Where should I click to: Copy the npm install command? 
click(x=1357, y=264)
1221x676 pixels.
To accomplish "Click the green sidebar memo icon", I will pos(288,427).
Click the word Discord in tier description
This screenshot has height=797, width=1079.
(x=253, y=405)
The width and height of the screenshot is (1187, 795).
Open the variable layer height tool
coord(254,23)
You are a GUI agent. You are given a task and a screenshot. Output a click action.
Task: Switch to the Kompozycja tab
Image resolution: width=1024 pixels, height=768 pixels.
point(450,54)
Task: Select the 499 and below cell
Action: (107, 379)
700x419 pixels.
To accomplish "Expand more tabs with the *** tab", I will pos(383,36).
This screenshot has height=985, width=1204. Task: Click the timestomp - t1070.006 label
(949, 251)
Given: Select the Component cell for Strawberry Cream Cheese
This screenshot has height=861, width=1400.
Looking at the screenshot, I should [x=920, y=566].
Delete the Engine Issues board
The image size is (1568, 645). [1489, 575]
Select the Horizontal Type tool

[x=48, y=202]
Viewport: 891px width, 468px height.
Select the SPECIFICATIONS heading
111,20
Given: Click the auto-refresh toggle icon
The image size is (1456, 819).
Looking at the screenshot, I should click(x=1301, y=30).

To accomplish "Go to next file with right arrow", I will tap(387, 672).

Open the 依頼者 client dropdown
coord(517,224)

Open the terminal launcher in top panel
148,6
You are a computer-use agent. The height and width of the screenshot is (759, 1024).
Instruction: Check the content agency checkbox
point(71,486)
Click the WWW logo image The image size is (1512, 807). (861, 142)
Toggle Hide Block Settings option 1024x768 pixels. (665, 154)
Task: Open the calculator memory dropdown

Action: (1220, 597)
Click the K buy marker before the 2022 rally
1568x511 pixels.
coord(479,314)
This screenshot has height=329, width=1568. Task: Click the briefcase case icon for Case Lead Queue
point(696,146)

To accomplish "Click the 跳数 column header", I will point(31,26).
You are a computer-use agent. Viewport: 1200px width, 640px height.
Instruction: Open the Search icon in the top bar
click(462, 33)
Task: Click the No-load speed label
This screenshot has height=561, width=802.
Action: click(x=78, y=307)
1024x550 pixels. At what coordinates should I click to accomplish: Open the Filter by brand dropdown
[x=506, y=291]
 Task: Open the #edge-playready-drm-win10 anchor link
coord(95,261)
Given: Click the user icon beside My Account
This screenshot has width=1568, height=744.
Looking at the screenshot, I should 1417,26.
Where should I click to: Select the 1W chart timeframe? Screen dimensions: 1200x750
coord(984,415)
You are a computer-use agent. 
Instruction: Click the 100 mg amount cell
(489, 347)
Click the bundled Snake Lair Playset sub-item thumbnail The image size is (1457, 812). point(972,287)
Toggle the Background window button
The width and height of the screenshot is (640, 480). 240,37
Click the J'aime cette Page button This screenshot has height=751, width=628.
----------------
__EXERCISE INSTRUCTIONS__
Return a copy of each line in the records above that has "with" in it.

__SOLUTION__
To accomplish "Expand more tabs with the *** tab", I will pos(383,36).
To accomplish "Go to next file with right arrow", I will tap(387, 672).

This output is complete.